For an overview of the functionality, esp. of the profile definition document, see README.md.
This has been tested with Saxon HE 9.8.0.11 (Saxon9he.jar) on Ubuntu 14.04.2 LTS using GNU bash, version 4.3.11(1)-release (x86_64-pc-linux-gnu).
Create a working directory and copy the test file into it.
mkdir documents; mkdir documents/test
cp test/test.xml documents/test/
Create the wrapper stylesheets, in this example the "default" profile.
saxon9he.jar profiles/default/profile.xml xsl/make_xsl.xsl
Remove new lines and store to intermediate document:
saxon9he.jar documents/test/test.xml xsl/rmNl.xsl -o:documents/test/test_01_nlRmd.xml
Tokenize:
saxon9he.jar documents/test/test_01_nlRmd.xml profiles/default/wrapper_toks.xsl -o:documents/test/test_02_toks.xml
This creates an intermediate file with some additional meta-information on the tokens.
Add Part-Attributes and explicit token links:
saxon9he.jar documents/test/test_02_toks.xml profiles/default/wrapper_addP.xsl -o:documents/test/test_tokenized.xml
This step returns you input document with added tokens. Depending on your needs, you can further process this document:
NLP applications like taggers mostly operate on so called verticals, i.e. rather flat token sequences in plain text, which can contain only select structure elements. To get there, we first create a vertical in XML, merging any partial tokens into single <w>
-elements:
saxon9he.jar documents/test/test_tokenized.xml profiles/default/wrapper_tei2vert.xsl -o:documents/test/test_vert.xml
Based on Step 6, we then create a vertical in text format:
saxon9he.jar documents/test/test_tokenized.xml profiles/default/wrapper_tei2vert.xsl -o:documents/test/test_vert.xml
There is a quickly-hacked shell script named xtx.sh
which provides some shortcuts to the above-mentioned procedure.
>.\xtx.sh
xtx.sh - a shell script frontend for xml tokenization
=====================================================
Parameters:
-p / --profile: The name of the tokenization profile. (MANDADORY)
-i / --input: The path to the XML document to be tokenized.
-o / --output: The path to the tokenized dokument. If not given, the scripts outputs to the shell.
-f / --format: One of 'makeXSL', 'get-profile','rmNl', 'tokenize', 'vert-xml' or 'vert-txt' (MANDADORY)

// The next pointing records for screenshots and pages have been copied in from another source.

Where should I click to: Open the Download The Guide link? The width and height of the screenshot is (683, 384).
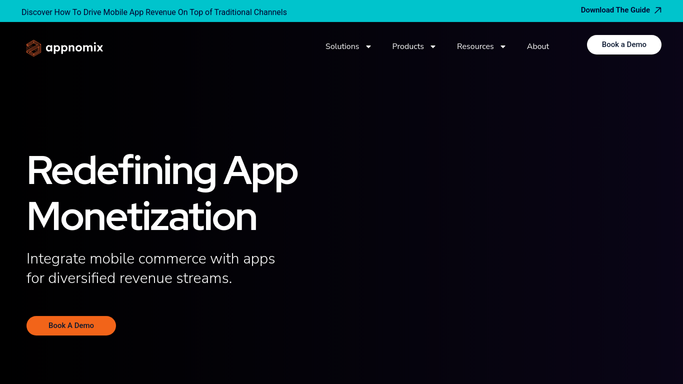(x=615, y=10)
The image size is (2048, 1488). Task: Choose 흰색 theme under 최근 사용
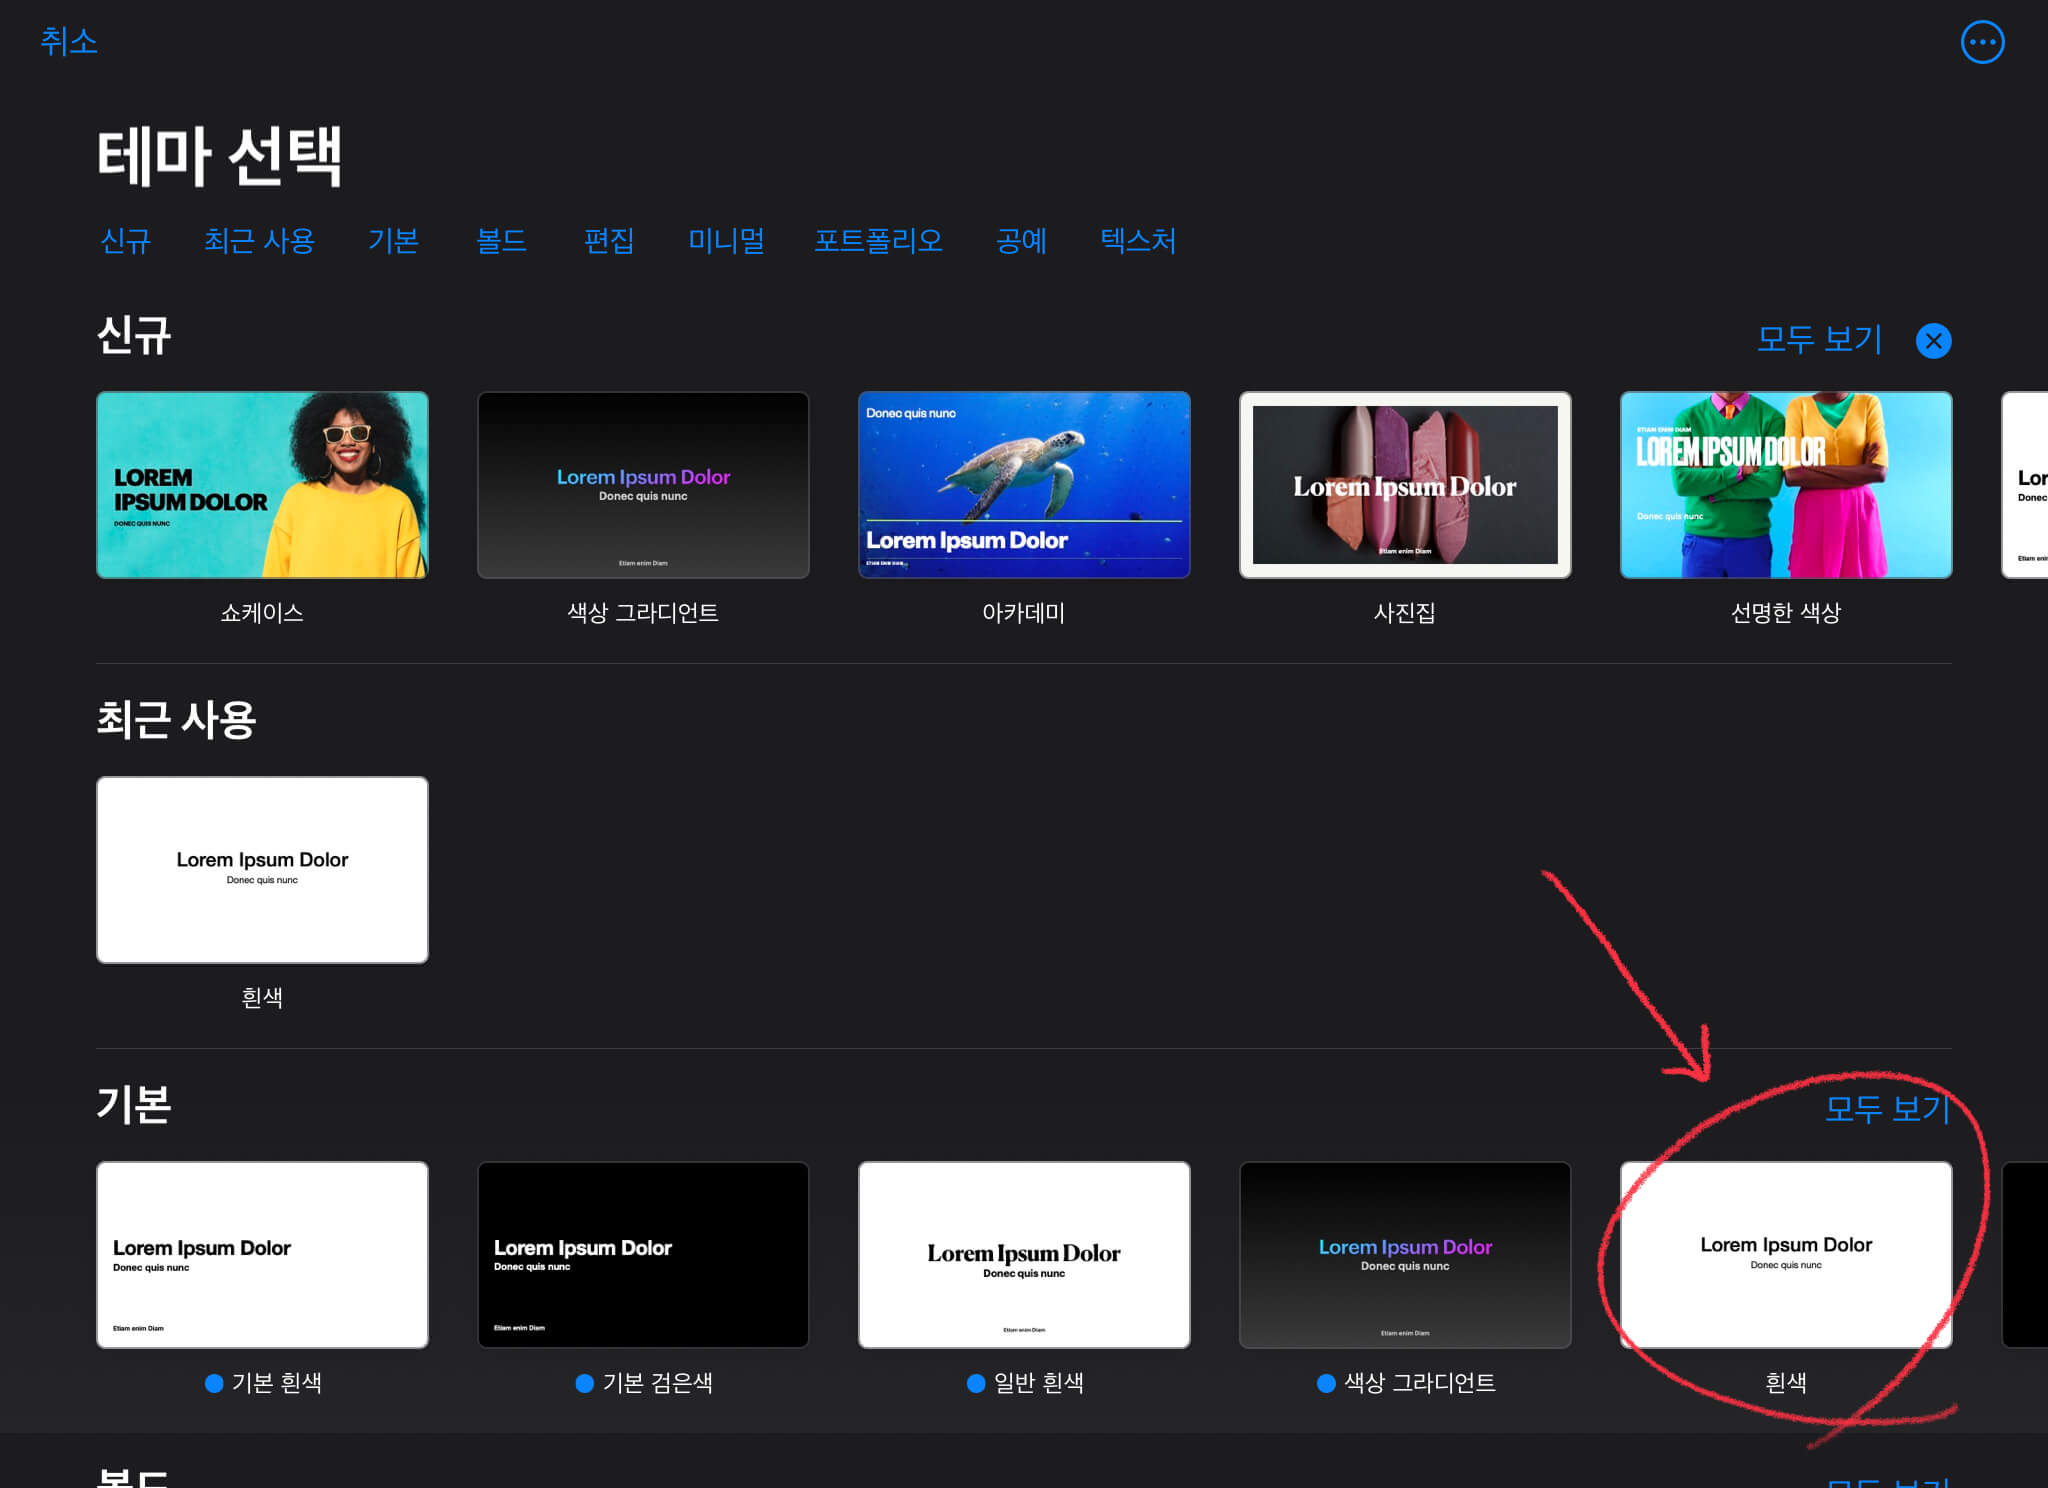262,870
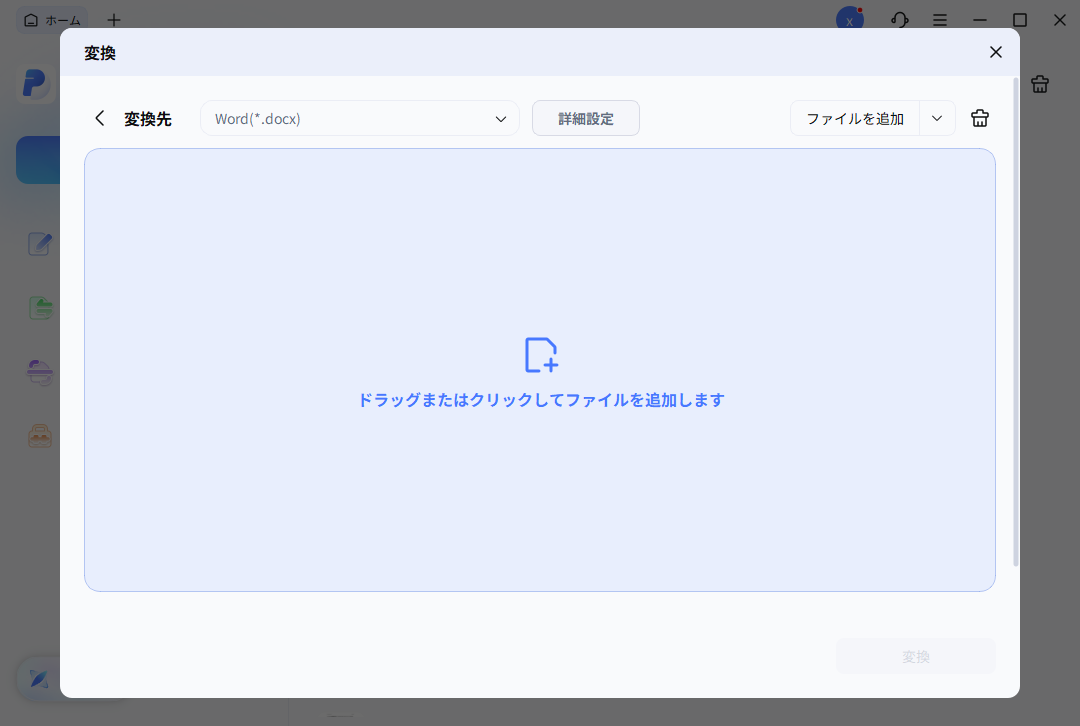Open the hamburger menu

click(939, 20)
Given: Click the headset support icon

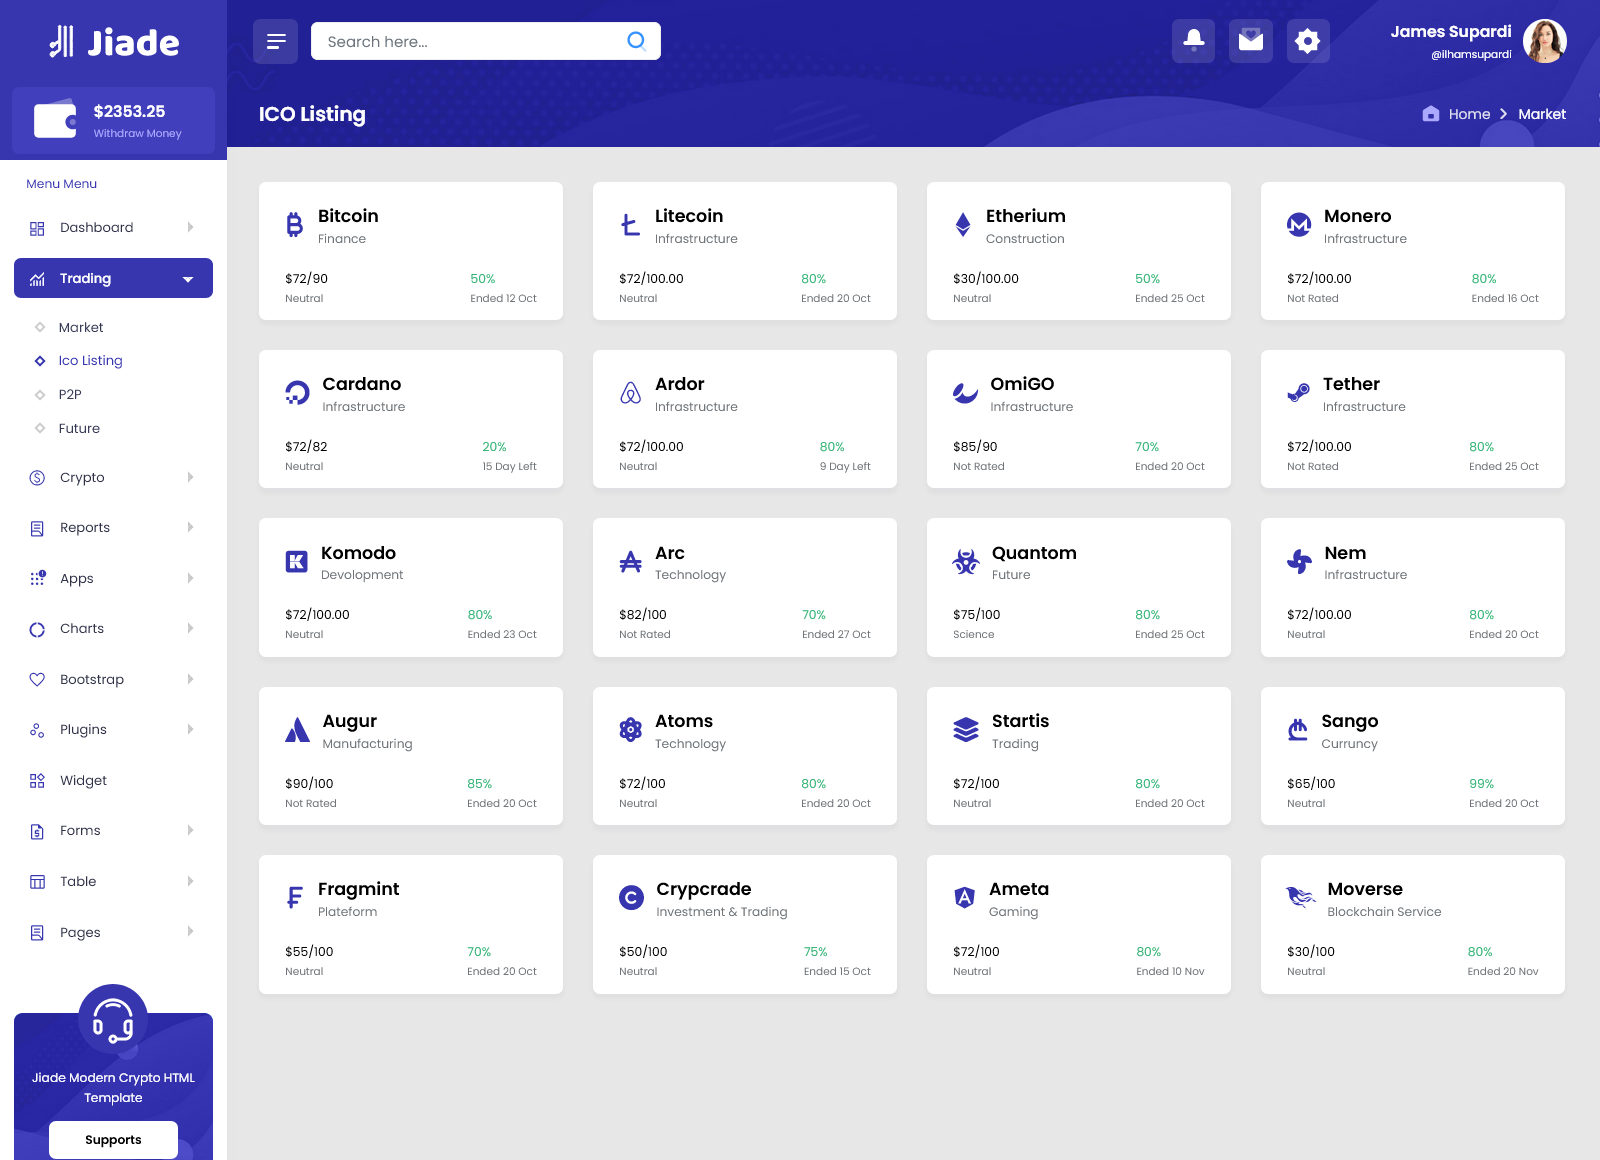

* makeXSL: Re-compile the wrapper stylesheets (done automatically, if the profile definition document has changed).
* get-profile: Return the XML definition of the tokenizeation profile.
* rmNl: Return the input document with pretty-print newlines stripped
* tokenize: Return the input document with added tokens.
* vert-xml: Return a vertical of the tokens as an XML tokument.
* vert-txt: Return a vertical of the tokens as a text file.
-s/ --saxon: The path to a JAR distribution of the Saxon XSLT Processor. If this is not set, Saxon 9 HE (saxon9he.jar) must be present in your $PATH for this script to work.
>./xtx.sh -m tokenize -p default -i test/test.xml -o test/test_tokenized.xml --saxon ../saxon/saxon9he.jar
This means that you:
- want to tokenize the test document
test/test.xml
- using the
default
profile - your Saxon JAR is located in
../saxon
- and you want to output the result to
test/test_tokenized.xml
.